• [TASK REQUIREMENTS]: Quote the passage about print and literary value word for word, from "Obviously plenty of" up to and including "carry much weight.".

• [SELECTED PASSAGE]:
- - - -

Obviously plenty of print books have no literary value. But the ideology of ‘literary’ is inseparable from print. Authorship is necessary and value-laden at least partly because with no authorship there’s no copyright, and no-one gets paid. The novel packs a massive cultural punch – but arguably 60,000 words just happens to make a book that is long enough to sell for a decent price but short enough to turn out reasonably cheaply. Challenge authorship, remove formal constraints – or create new ones: as O’Reilly’s guides to creating appealing web content will tell you, your online readership is more likely to lose interest if asked to scroll below the fold. Will the forms stay the same? My money says they won’t. And hence much of what’s reified as ‘literary’, online, ceases to carry much weight.

- - - -

• [SUPPLIED DATA]:
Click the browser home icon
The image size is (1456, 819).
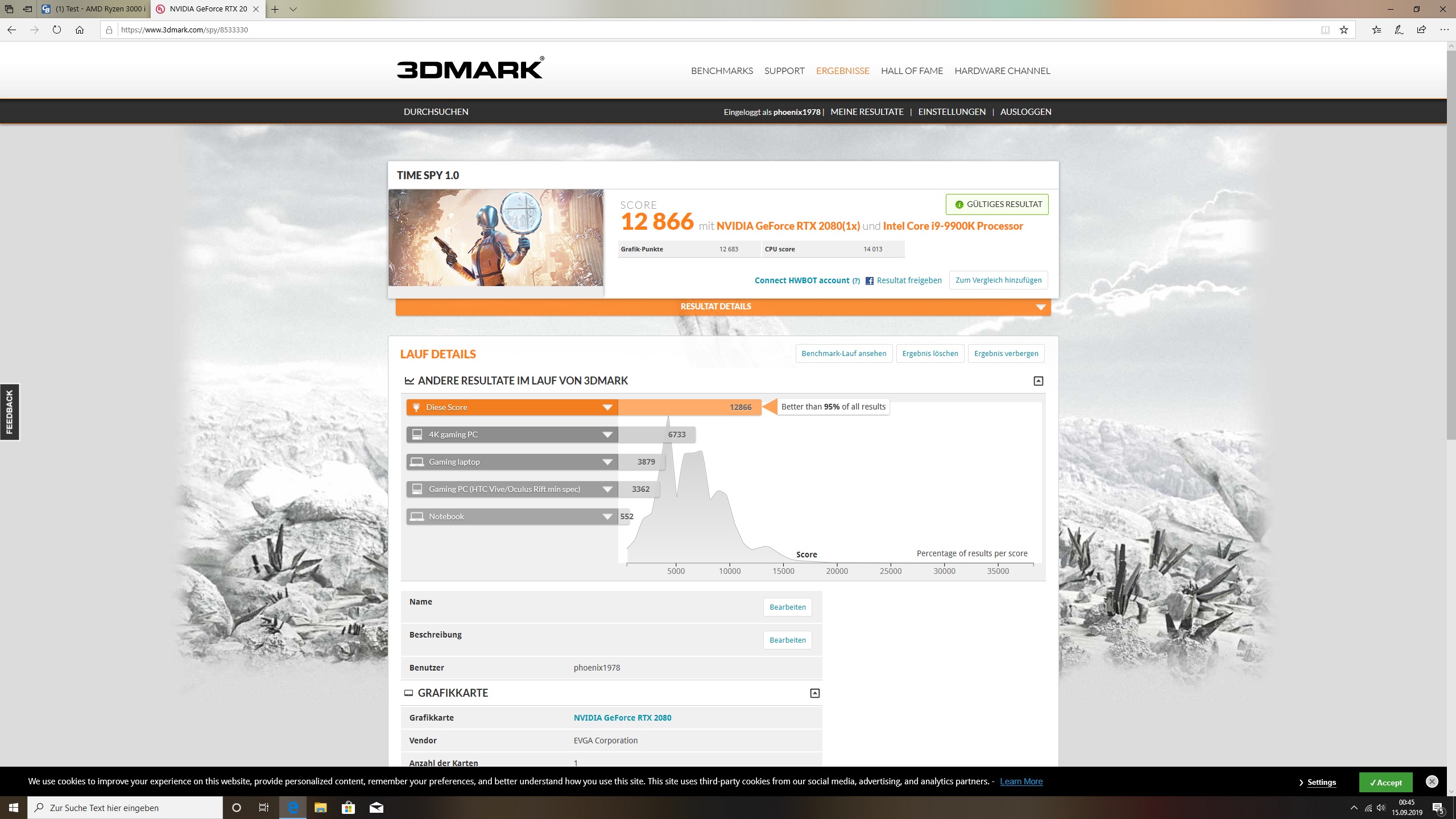(x=80, y=30)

- - - -

• [TASK ANSWER]:
Obviously plenty of print books have no literary value. But the ideology of ‘literary’ is inseparable from print. Authorship is necessary and value-laden at least partly because with no authorship there’s no copyright, and no-one gets paid. The novel packs a massive cultural punch – but arguably 60,000 words just happens to make a book that is long enough to sell for a decent price but short enough to turn out reasonably cheaply. Challenge authorship, remove formal constraints – or create new ones: as O’Reilly’s guides to creating appealing web content will tell you, your online readership is more likely to lose interest if asked to scroll below the fold. Will the forms stay the same? My money says they won’t. And hence much of what’s reified as ‘literary’, online, ceases to carry much weight.